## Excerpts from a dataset
##############################

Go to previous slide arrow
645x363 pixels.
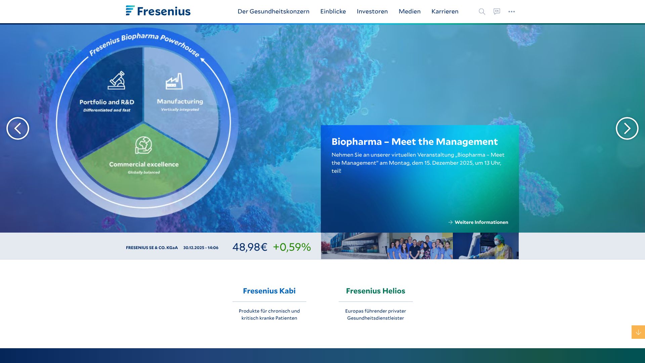[18, 128]
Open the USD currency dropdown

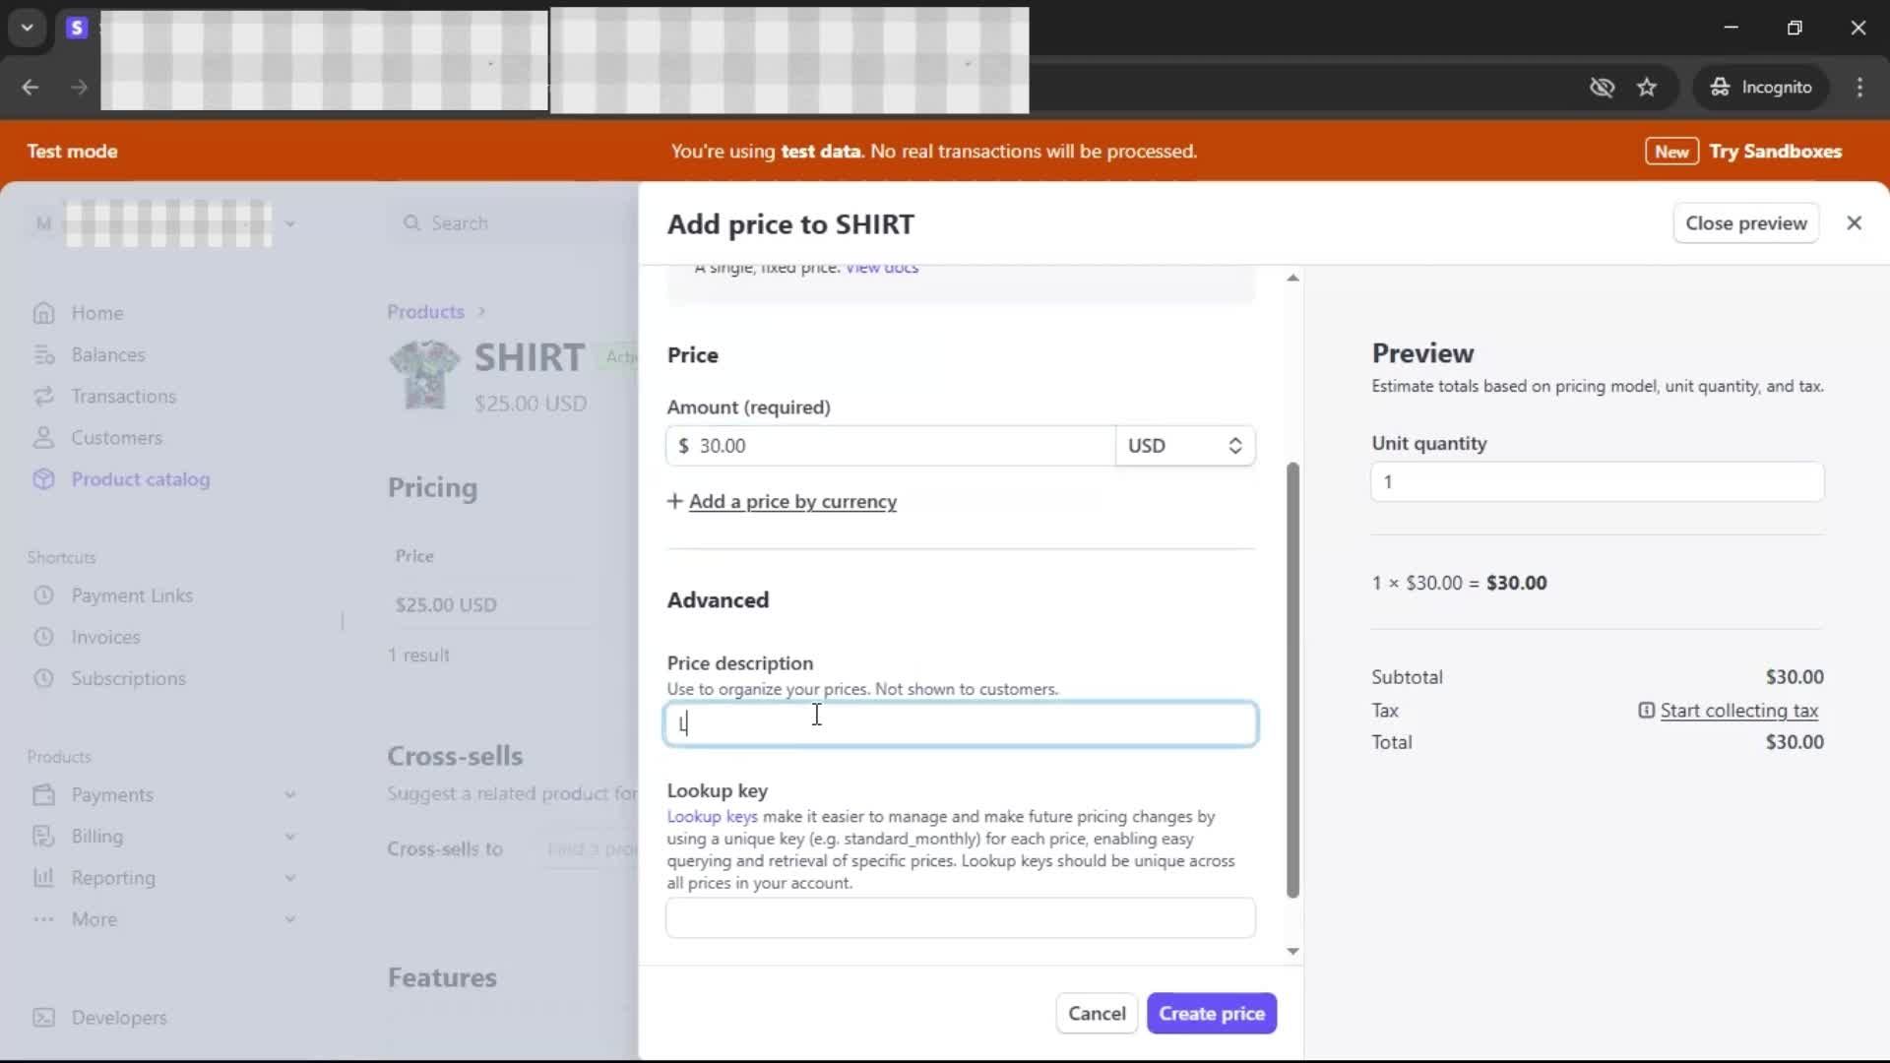click(x=1184, y=446)
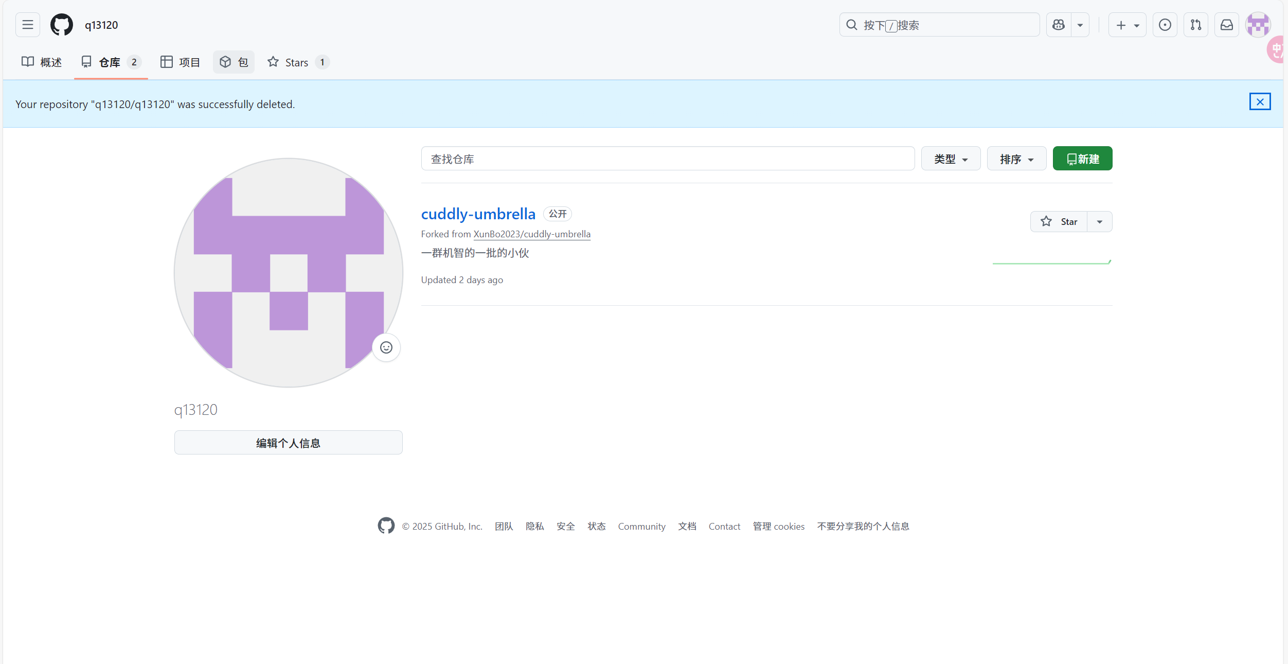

##############################

## Task to complete
Your task is to set down every entry exactly, leaving out any picture it contains.

## Result for this task
Go to previous slide arrow
645x363 pixels.
[18, 128]
Open the USD currency dropdown

click(x=1184, y=446)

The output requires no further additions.